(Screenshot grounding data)
-------

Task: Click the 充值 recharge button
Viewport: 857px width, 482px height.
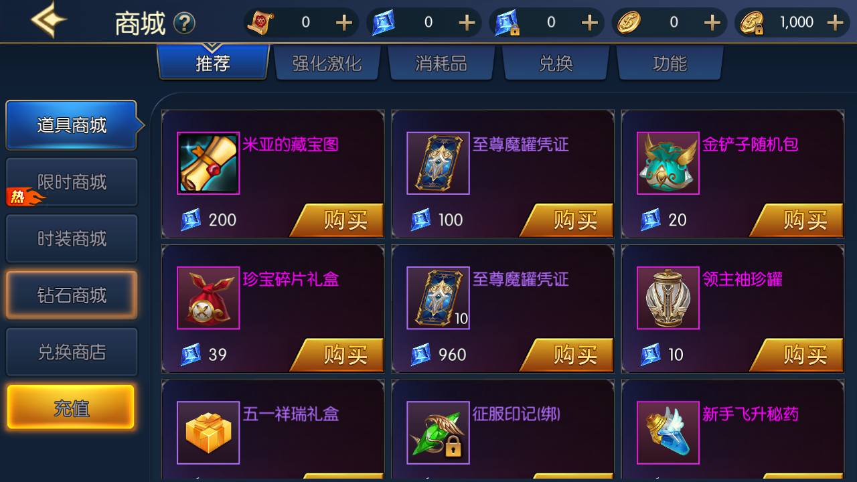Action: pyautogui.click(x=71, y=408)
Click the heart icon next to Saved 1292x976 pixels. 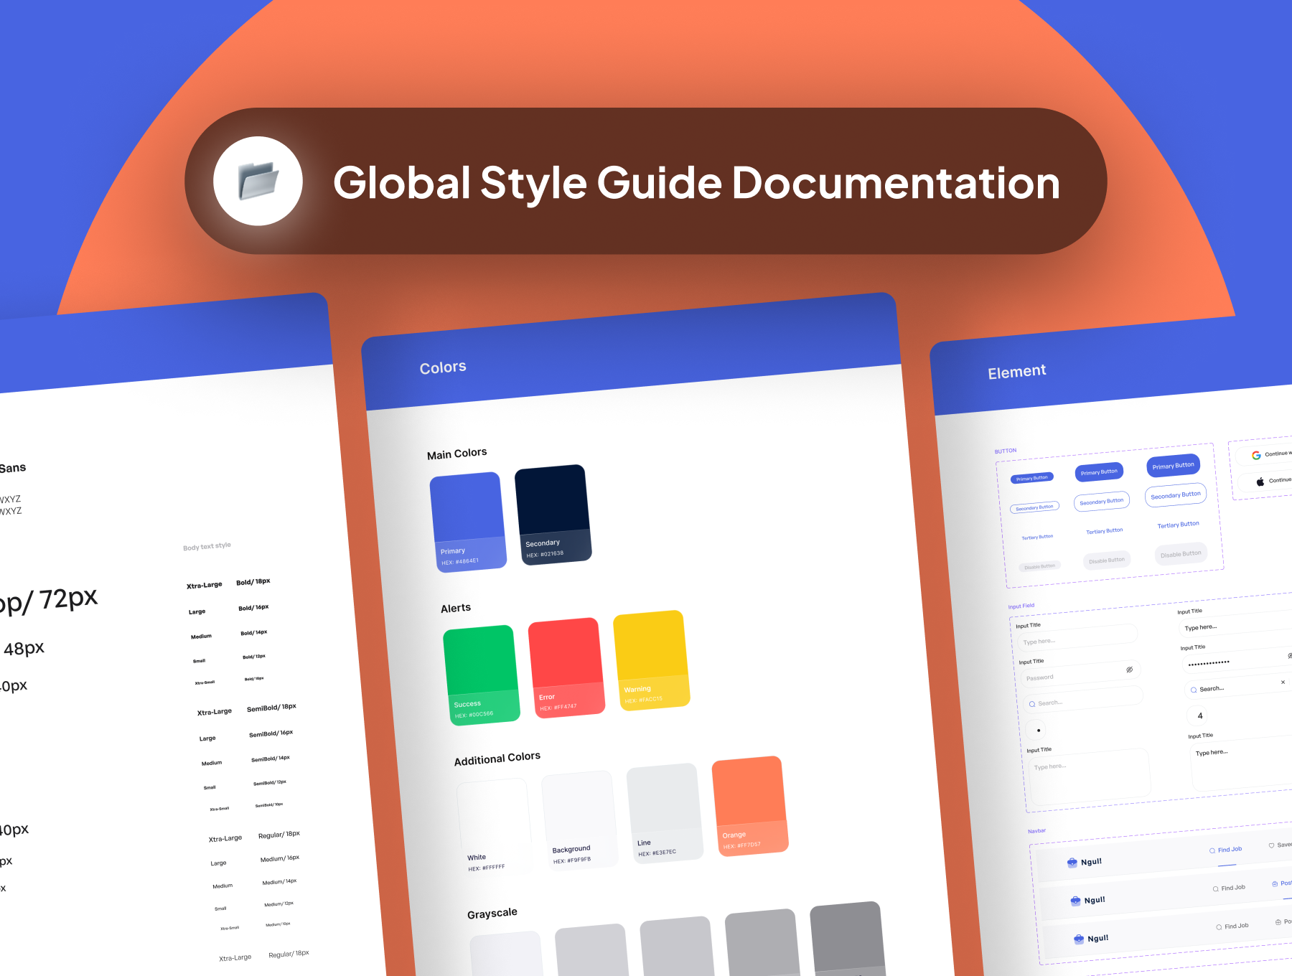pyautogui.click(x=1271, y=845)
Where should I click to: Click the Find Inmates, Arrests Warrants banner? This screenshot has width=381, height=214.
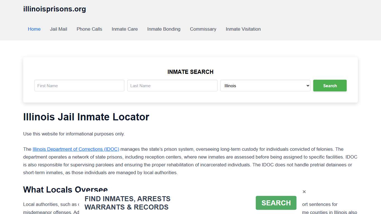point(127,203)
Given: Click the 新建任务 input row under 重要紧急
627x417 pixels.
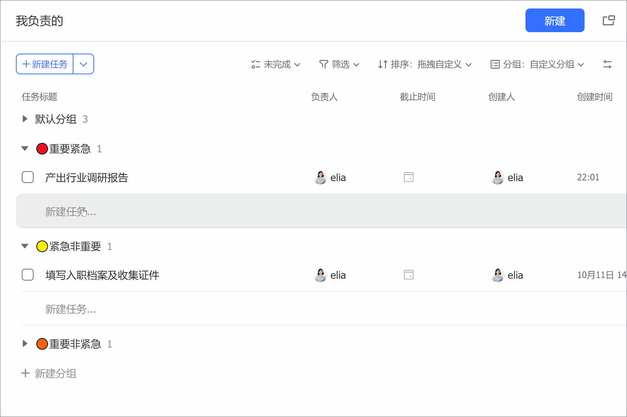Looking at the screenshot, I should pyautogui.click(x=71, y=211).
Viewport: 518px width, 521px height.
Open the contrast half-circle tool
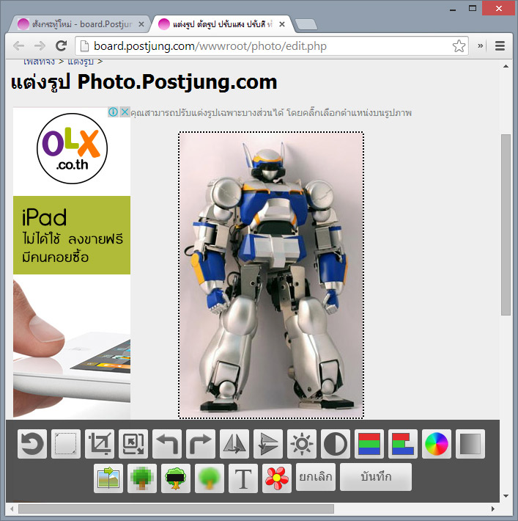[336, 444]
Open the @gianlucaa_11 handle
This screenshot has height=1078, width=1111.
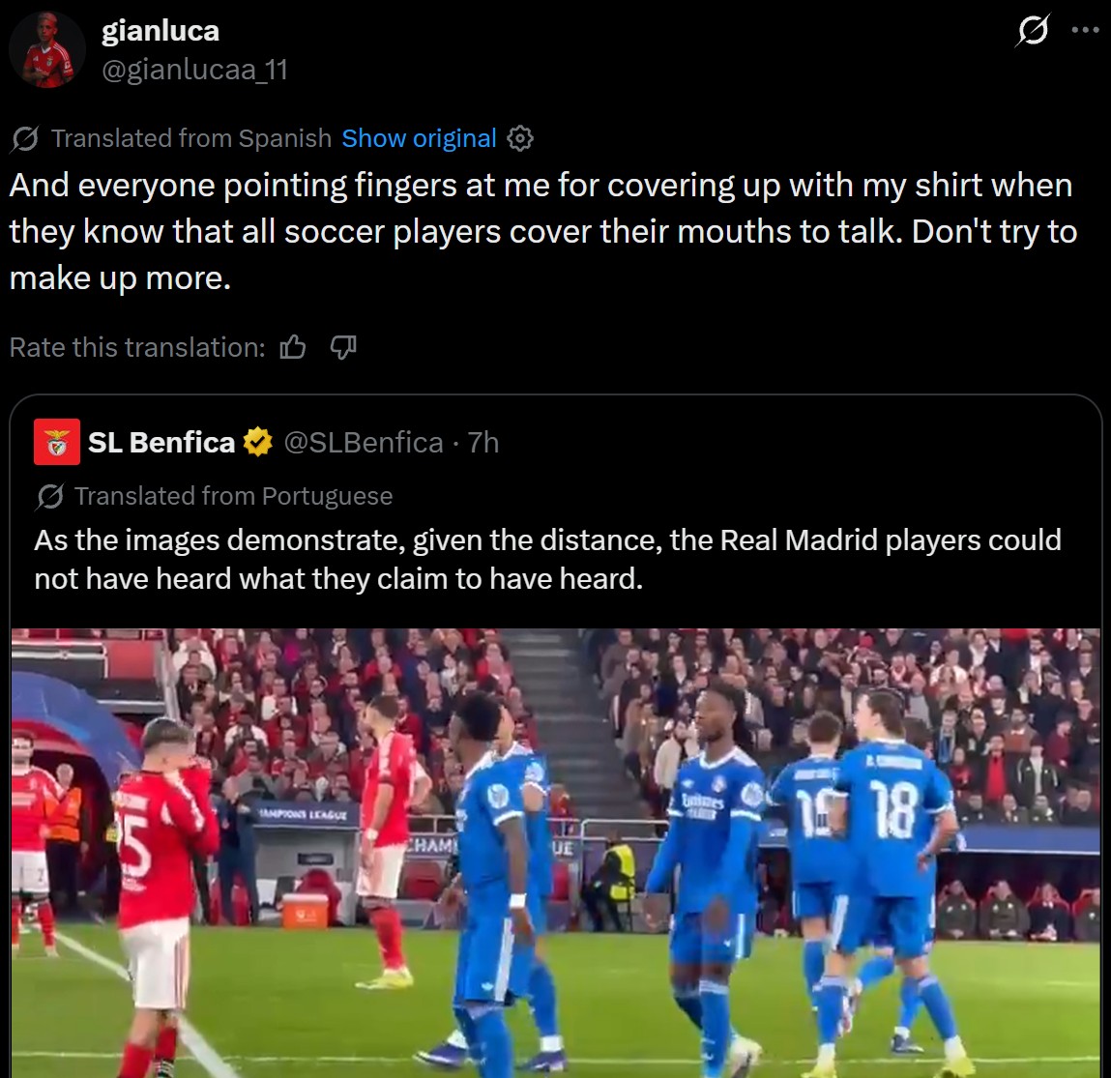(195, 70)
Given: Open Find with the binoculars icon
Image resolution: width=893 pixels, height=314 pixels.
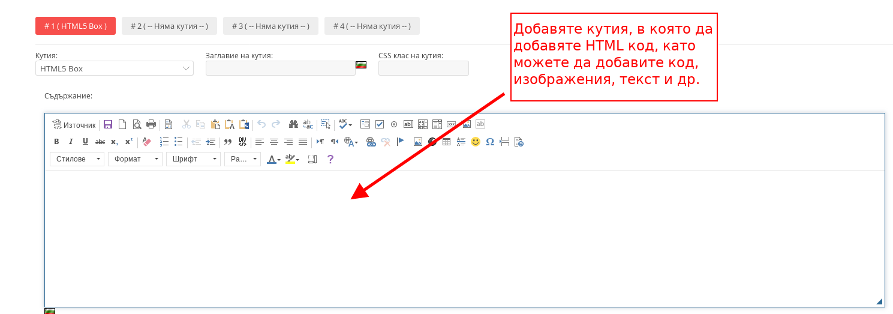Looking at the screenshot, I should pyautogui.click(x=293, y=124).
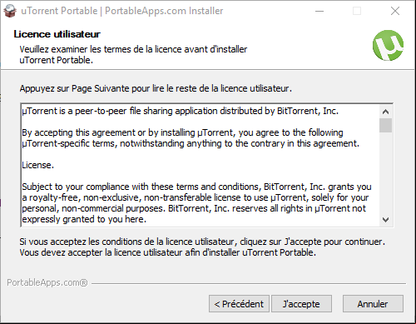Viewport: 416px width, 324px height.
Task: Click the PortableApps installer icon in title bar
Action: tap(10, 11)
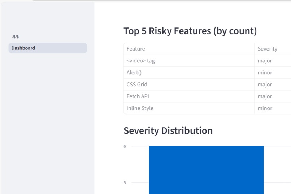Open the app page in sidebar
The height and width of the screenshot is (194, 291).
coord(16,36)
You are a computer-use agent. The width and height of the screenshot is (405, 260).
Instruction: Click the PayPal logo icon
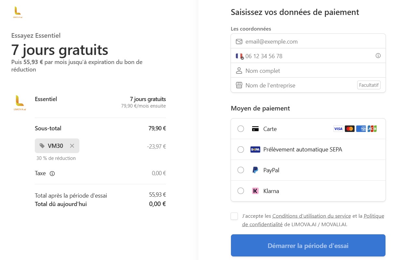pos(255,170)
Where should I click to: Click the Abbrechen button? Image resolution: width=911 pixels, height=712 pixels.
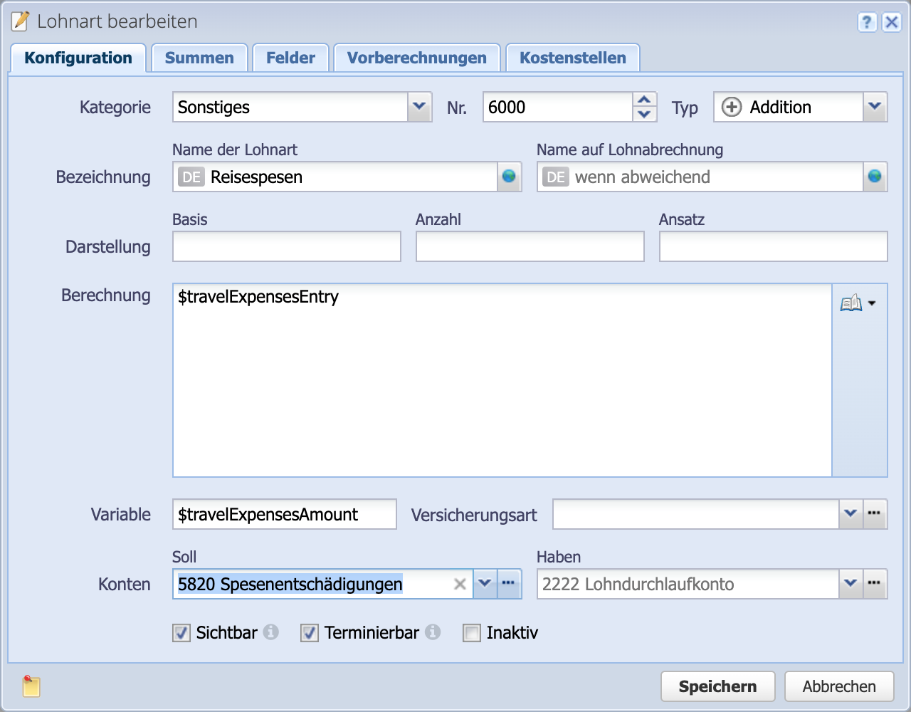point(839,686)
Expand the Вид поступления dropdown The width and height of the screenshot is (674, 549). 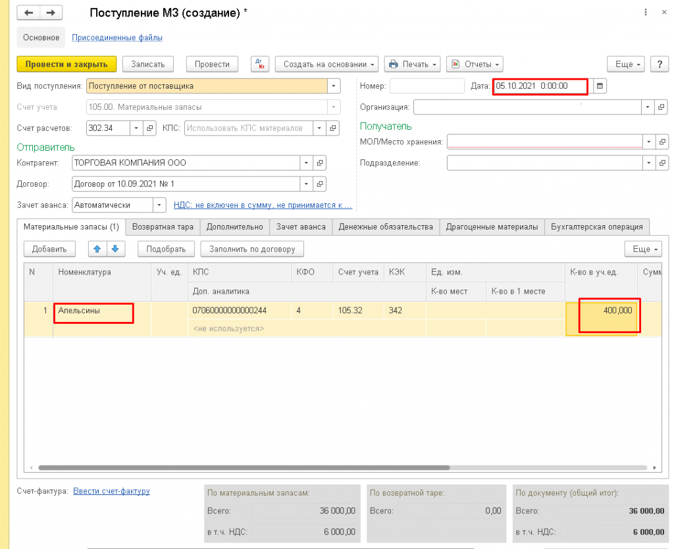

-------

Check each line above for the string "Given" and copy every line that has it.

## Response
Given: Click the 新建任务 input row under 重要紧急
Given: Open Find with the binoculars icon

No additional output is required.